The good news is the code below can be used as a replacement in this function until the Zend Framework team get a chance to fix it themselves. It has been tested in MS SQL 2005 but I imagine it should work well in another DB (but test this yourself and comment back!).

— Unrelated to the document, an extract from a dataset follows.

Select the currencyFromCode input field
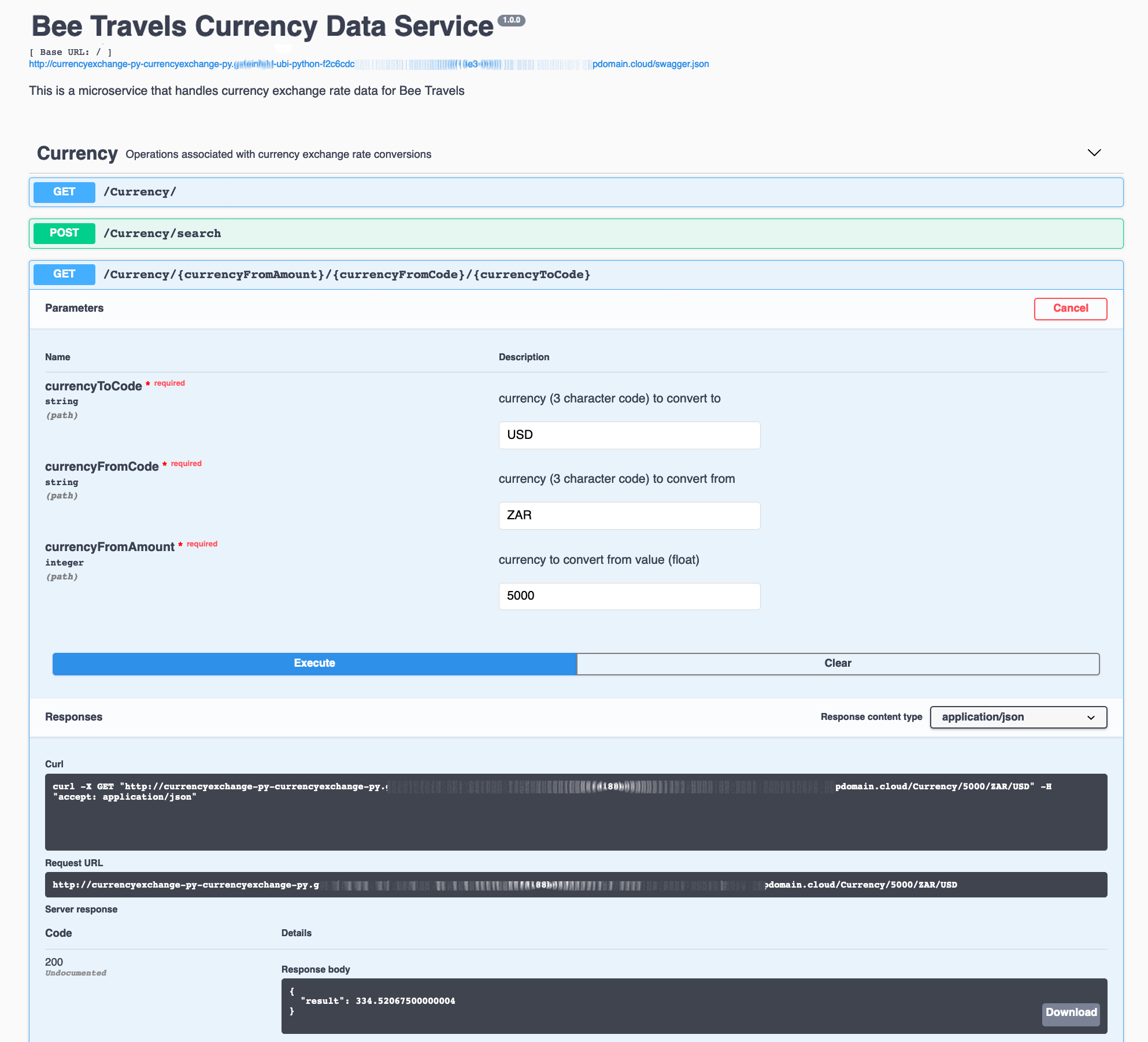click(630, 515)
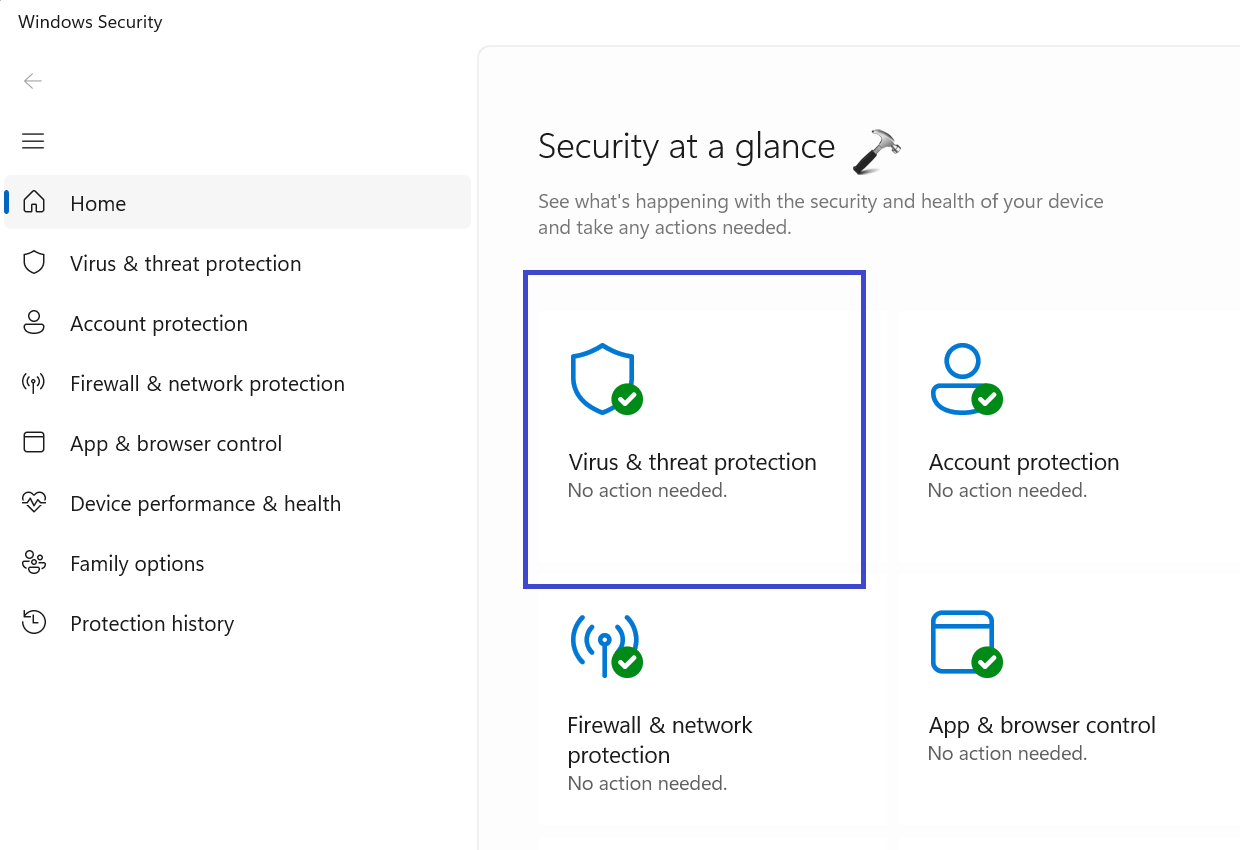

// build credential expression if (empty($this->_credentialTreatment) || (strpos($this->_credentialTreatment, "?") === false)) { $this->_credentialTreatment = '?'; } $credentialExpression = new Zend_Db_Expr( $this->_zendDb->quoteInto('(CASE WHEN ' . $this->_zendDb->quoteIdentifier($this->_credentialColumn) . '=' . $this->_credentialTreatment, $this->_credential) . ' THEN 1 ELSE 0 END) ' . ' AS ' . $this->_zendDb->quoteIdentifier('zend_auth_credential_match')); // get select $dbSelect = $this->_zendDb->select(); $dbSelect->from($this->_tableName, array('*', $credentialExpression)) ->where($this->_zendDb->quoteIdentifier($this->_identityColumn) . ' = ?', $this->_identity);
The code above generates the following MS SQL friendly SQL statement:
SELECT "users".*, CASE WHEN "credential" = 'mypass' THEN 1 ELSE 0 END AS zend_auth_credential_match FROM "users" WHERE ("identity" = 'me')
There is an issue open with the team if you’re interested in reading it (and please vote for it to be resolved).
September 6th, 2007 at 3:13 pm
Further to my original post the bug is also an issue for Oracle databases.